EXERCISE DIRECTIONS | Reproduce the lines below, everything from the line containing "Screen dimensions: 1080x498" down to the line containing "click(x=1588, y=188)", renaming "computer-use agent" to "GUI agent" throughout and keeping all else unchanged.
## start SOURCE DATA
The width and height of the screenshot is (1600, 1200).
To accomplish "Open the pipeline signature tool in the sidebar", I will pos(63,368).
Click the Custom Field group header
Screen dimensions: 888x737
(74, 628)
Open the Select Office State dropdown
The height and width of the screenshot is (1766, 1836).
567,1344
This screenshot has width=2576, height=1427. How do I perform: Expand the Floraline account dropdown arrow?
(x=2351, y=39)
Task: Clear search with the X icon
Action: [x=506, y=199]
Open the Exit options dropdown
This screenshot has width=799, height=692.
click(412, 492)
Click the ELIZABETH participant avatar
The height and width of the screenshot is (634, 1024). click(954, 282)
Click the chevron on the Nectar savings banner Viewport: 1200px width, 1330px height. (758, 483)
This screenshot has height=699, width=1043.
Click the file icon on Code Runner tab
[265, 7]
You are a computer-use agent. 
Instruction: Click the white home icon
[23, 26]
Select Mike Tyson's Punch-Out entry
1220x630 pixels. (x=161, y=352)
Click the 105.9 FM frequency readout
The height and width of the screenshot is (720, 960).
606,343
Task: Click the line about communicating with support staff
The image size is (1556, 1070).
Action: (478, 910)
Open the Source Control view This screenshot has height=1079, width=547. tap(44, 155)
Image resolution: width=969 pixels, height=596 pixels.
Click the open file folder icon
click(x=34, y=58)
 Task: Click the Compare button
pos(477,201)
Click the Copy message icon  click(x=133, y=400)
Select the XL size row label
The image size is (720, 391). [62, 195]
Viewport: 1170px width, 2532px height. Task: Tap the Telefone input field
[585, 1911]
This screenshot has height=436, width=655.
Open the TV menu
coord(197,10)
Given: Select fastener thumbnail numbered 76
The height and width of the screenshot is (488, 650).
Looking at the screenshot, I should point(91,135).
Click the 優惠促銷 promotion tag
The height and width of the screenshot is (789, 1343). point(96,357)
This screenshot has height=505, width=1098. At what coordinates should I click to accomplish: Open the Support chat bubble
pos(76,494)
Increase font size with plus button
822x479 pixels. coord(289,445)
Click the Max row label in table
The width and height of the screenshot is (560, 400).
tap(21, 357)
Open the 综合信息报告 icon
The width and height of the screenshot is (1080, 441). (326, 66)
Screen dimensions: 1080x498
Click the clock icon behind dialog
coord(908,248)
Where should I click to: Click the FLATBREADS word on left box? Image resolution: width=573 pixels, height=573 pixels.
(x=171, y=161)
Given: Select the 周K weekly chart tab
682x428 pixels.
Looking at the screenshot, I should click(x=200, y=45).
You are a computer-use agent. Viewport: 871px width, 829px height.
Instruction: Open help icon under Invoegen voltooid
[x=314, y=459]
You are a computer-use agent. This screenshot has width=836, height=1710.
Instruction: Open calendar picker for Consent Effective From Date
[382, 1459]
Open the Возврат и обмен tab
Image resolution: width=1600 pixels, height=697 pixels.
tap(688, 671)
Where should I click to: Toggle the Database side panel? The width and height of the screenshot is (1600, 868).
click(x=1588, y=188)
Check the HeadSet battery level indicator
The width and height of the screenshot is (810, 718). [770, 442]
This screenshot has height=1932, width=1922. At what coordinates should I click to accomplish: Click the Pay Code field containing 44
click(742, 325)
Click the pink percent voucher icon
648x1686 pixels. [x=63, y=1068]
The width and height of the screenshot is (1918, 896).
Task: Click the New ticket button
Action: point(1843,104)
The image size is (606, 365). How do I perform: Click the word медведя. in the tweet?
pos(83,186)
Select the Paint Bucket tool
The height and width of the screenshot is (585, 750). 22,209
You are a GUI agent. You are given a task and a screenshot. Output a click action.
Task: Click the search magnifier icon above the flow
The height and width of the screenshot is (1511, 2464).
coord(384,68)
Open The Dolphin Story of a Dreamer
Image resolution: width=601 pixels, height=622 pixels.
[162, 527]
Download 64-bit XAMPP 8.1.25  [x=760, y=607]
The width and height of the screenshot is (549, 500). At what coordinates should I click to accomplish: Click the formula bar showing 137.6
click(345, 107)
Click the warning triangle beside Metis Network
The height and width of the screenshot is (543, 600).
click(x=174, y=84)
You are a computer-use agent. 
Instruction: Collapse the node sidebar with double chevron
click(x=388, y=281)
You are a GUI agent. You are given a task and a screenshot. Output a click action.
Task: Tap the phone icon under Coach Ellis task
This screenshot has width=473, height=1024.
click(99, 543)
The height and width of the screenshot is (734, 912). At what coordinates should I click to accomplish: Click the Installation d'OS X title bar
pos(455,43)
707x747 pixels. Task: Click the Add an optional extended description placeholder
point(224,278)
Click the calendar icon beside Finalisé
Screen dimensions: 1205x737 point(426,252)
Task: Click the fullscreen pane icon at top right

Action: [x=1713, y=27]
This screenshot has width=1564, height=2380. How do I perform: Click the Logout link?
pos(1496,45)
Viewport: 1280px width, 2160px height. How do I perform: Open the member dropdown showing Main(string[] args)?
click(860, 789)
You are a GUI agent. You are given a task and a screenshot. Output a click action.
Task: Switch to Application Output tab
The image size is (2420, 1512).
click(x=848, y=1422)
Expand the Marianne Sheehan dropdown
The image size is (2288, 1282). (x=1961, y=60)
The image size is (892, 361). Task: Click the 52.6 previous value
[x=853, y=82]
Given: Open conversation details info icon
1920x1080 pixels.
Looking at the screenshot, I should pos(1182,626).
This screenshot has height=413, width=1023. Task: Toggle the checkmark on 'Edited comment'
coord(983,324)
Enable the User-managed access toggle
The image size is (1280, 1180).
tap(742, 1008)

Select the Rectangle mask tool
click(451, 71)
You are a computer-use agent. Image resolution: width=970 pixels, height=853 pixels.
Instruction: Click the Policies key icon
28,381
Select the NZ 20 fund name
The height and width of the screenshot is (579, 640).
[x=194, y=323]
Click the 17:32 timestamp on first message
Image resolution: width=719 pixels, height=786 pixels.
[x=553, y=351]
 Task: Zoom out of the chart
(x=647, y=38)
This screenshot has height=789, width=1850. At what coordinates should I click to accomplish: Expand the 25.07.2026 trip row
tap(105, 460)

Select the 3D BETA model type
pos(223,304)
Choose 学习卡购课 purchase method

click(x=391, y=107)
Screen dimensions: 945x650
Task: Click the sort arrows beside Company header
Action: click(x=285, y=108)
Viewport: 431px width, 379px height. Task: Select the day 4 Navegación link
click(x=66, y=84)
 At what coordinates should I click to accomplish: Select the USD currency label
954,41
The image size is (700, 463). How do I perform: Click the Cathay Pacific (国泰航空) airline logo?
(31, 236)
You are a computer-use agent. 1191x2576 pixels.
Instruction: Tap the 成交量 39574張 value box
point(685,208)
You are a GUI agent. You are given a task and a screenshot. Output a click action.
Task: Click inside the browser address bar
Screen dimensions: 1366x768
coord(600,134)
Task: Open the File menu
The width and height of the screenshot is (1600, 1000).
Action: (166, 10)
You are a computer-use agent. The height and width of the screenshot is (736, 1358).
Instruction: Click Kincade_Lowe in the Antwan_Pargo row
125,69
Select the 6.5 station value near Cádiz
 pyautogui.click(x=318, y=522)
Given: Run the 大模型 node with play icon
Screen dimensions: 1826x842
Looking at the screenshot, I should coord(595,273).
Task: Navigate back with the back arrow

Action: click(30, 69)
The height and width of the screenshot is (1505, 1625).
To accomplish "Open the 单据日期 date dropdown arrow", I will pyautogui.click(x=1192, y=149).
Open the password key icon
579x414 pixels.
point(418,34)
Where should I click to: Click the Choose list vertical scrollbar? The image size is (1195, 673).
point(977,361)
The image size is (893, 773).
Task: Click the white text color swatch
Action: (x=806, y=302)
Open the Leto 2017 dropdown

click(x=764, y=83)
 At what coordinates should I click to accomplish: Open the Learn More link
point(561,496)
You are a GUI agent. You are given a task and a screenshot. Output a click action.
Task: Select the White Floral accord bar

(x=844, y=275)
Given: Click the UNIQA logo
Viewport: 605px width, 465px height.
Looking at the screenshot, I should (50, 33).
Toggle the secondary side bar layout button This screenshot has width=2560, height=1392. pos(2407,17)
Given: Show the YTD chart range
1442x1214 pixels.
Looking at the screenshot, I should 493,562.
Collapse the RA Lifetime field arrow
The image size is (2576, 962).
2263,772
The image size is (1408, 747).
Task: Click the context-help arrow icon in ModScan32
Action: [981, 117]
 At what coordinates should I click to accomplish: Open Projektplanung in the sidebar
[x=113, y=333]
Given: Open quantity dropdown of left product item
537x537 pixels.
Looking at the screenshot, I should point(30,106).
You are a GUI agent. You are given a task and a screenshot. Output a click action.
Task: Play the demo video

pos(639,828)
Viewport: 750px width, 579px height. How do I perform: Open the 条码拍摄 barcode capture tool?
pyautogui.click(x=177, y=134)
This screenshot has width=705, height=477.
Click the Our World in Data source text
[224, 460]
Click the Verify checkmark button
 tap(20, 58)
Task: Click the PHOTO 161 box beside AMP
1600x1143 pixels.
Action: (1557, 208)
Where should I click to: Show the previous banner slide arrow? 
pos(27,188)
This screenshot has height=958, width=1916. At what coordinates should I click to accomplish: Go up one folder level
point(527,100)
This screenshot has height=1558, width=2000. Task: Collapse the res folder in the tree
## end SOURCE DATA
OUTPUT OF THE EXERCISE |
Screen dimensions: 1080x498
Click the clock icon behind dialog
coord(908,248)
Where should I click to: Click the FLATBREADS word on left box? Image resolution: width=573 pixels, height=573 pixels.
(x=171, y=161)
Given: Select the 周K weekly chart tab
682x428 pixels.
Looking at the screenshot, I should click(x=200, y=45).
You are a GUI agent. Viewport: 871px width, 829px height.
Instruction: Open help icon under Invoegen voltooid
[x=314, y=459]
You are a GUI agent. This screenshot has width=836, height=1710.
Instruction: Open calendar picker for Consent Effective From Date
[382, 1459]
Open the Возврат и обмен tab
Image resolution: width=1600 pixels, height=697 pixels.
tap(688, 671)
Where should I click to: Toggle the Database side panel? The width and height of the screenshot is (1600, 868).
click(x=1588, y=188)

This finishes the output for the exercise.